Transcribe the listing from its start through the line containing "center [765, 13].", and omit the pictures.

****************

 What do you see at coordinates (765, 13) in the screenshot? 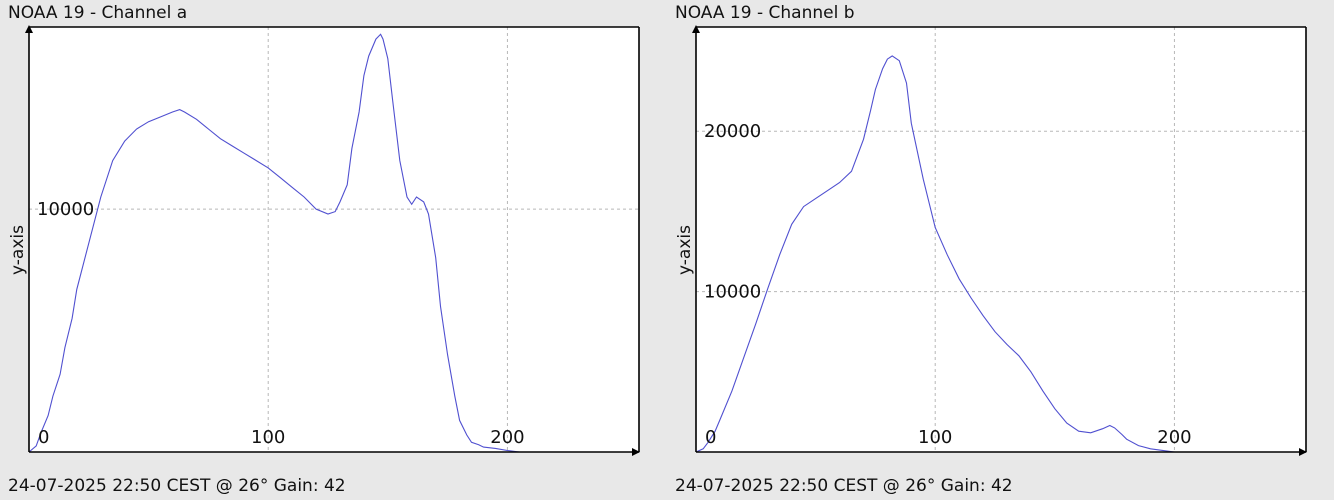
I see `chart-title: NOAA 19 - Channel b` at bounding box center [765, 13].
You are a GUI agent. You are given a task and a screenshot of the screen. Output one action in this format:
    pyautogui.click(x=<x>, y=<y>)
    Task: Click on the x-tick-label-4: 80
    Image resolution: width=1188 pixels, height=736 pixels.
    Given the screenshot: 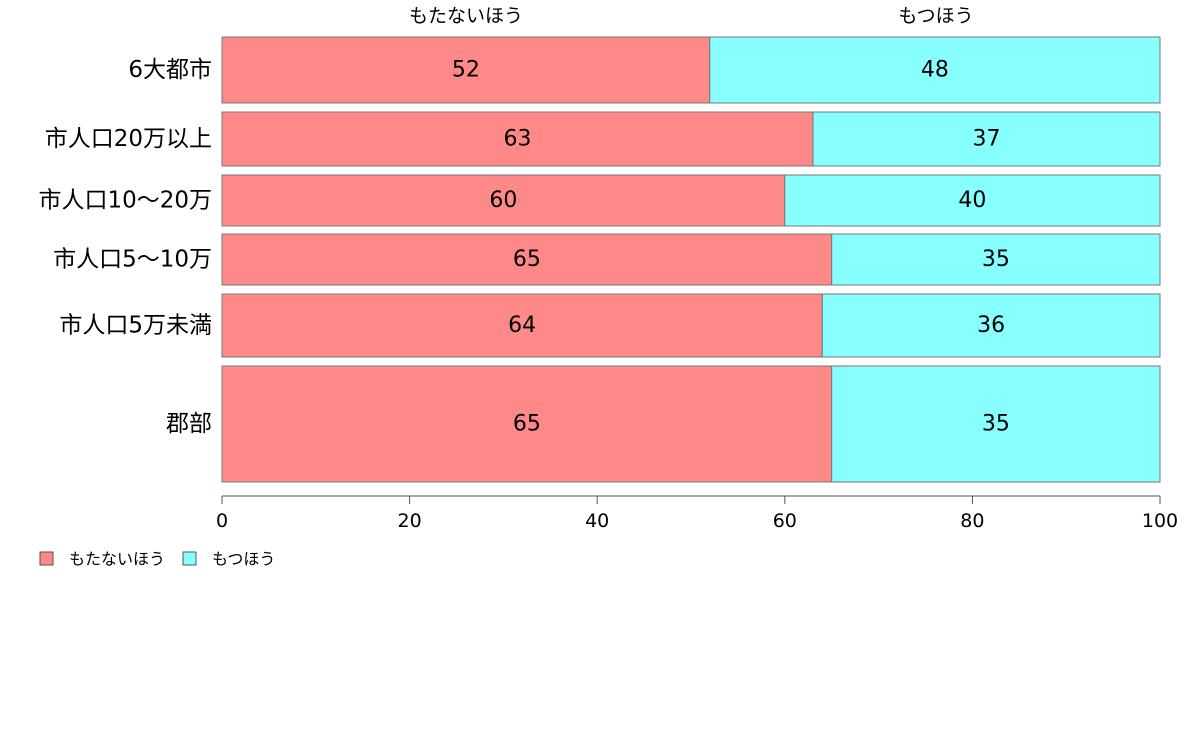 What is the action you would take?
    pyautogui.click(x=972, y=521)
    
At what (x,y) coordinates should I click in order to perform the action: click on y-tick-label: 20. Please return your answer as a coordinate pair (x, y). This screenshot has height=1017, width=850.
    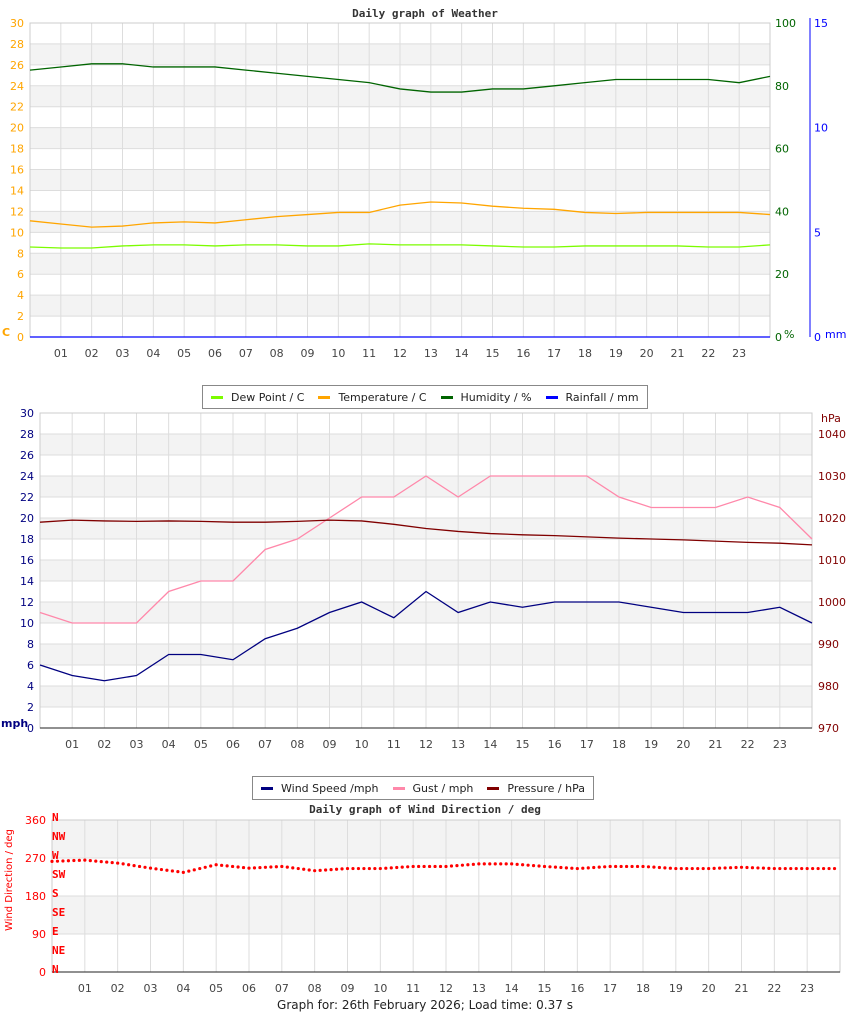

****************

Solved problem:
 What do you see at coordinates (765, 13) in the screenshot? 
I see `chart-title: NOAA 19 - Channel b` at bounding box center [765, 13].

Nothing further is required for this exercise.